It's a beautiful rainy Sunday... I had the window open in the morning as usual, and when I closed my eyes it was just like anywhere else in the world I've ever lived. No one was talking yet, and the cars were going by slowly, pssssht pssssht on the wet road.
Today I am making a knitting pattern for this guy...
...and some more. I've been looking at children's craft books, thinking that I would love to make a book that makes you want to make something. I thought about that so much yesterday that I had to go to the Tate Modern, where they have a dedicated artycrafty children's section, and I looked through all the books and thought: This is nice. This is dreadful. This only looks good. This is good but is explained terribly. This is great. - that was a strange way of thinking for me, because I normally only think "I like this, I don't like this" instead of 'This is good, this is bad". I notced and bent my thought around to "I'd do it differently" and then thought about how to do it for hours.
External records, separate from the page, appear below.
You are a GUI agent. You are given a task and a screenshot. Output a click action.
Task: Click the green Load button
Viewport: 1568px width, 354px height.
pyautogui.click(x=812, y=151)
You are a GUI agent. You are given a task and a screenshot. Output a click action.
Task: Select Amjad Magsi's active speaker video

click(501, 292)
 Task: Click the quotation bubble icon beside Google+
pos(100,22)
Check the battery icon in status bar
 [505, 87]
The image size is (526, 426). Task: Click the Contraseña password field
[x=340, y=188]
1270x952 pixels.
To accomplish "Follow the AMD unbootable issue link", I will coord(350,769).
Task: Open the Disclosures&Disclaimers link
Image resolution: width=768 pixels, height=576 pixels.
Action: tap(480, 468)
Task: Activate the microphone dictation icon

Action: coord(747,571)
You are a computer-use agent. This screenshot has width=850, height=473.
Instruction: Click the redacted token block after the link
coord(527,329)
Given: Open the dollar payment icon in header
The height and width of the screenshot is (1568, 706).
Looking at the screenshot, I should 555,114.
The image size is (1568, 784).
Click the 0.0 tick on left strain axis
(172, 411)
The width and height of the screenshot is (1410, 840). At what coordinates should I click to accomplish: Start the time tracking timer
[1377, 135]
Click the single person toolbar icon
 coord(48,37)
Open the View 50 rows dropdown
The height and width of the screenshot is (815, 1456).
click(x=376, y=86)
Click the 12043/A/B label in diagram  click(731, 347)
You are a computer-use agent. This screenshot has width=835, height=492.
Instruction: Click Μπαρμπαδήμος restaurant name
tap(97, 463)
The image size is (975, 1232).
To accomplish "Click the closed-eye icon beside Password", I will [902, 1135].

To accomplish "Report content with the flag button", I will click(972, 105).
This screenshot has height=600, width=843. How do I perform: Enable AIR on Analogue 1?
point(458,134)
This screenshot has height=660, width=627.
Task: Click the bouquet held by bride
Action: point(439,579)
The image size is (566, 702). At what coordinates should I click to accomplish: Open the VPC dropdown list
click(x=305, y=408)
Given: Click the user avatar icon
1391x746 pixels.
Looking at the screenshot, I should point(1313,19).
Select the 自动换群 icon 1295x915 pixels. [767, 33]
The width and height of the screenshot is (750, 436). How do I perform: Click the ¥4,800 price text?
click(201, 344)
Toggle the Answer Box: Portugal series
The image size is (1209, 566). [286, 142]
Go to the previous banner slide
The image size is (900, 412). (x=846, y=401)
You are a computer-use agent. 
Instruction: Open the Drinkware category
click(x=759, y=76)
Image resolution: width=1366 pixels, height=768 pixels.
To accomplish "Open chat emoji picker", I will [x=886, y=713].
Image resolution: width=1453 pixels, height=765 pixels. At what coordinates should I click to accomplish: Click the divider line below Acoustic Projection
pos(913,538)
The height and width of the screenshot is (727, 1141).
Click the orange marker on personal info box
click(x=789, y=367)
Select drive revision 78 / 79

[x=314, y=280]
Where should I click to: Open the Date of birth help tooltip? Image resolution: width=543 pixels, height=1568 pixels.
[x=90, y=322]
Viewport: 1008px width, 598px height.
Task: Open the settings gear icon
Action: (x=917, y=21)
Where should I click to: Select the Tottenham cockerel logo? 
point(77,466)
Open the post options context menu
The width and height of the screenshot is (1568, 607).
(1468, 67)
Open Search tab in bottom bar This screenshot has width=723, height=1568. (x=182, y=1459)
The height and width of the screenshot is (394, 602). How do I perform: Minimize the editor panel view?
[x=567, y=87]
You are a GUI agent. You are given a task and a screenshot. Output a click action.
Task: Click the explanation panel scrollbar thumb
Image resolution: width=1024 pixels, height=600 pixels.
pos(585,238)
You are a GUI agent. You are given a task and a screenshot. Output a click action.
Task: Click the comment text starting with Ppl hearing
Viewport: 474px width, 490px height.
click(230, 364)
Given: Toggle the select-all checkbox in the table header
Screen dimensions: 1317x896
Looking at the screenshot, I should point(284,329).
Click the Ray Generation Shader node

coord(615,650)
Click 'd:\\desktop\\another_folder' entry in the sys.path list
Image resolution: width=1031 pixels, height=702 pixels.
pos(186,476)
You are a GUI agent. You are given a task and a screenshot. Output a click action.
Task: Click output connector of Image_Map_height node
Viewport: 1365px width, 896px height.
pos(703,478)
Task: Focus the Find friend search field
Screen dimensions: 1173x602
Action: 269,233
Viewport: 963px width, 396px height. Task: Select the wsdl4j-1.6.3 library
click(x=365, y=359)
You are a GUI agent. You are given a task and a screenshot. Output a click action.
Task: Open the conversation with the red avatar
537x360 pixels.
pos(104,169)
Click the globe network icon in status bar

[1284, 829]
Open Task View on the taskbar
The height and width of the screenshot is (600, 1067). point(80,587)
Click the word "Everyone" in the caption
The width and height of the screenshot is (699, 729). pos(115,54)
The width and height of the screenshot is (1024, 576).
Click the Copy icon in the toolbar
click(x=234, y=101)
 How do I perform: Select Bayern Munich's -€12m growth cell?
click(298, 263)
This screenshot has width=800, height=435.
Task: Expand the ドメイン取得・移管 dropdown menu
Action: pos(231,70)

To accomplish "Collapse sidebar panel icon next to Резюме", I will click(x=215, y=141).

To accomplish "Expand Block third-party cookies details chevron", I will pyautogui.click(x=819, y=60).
I sat in the member's Cafe and must have been staring at some children who were having lunch there, wondering what they would like to make from cardboard boxes and paint and feathers and old socks, because they came running over suddenly and shouted at me in a most delighted, energetic and probably insulting way (I didn't understand what they were saying).
I'm glad it's raining today because I want to stay in, put on the new Goldfrapp album and make knitting instructions, and finish a late birthday present for my mum... and I have a short story going around in my head, too, which I might write down more-or-less.
The last few times I went to meetings with editors I went away with sample copies of other people's novels, and they were inspiring.
Good thinky grey Sunday this is!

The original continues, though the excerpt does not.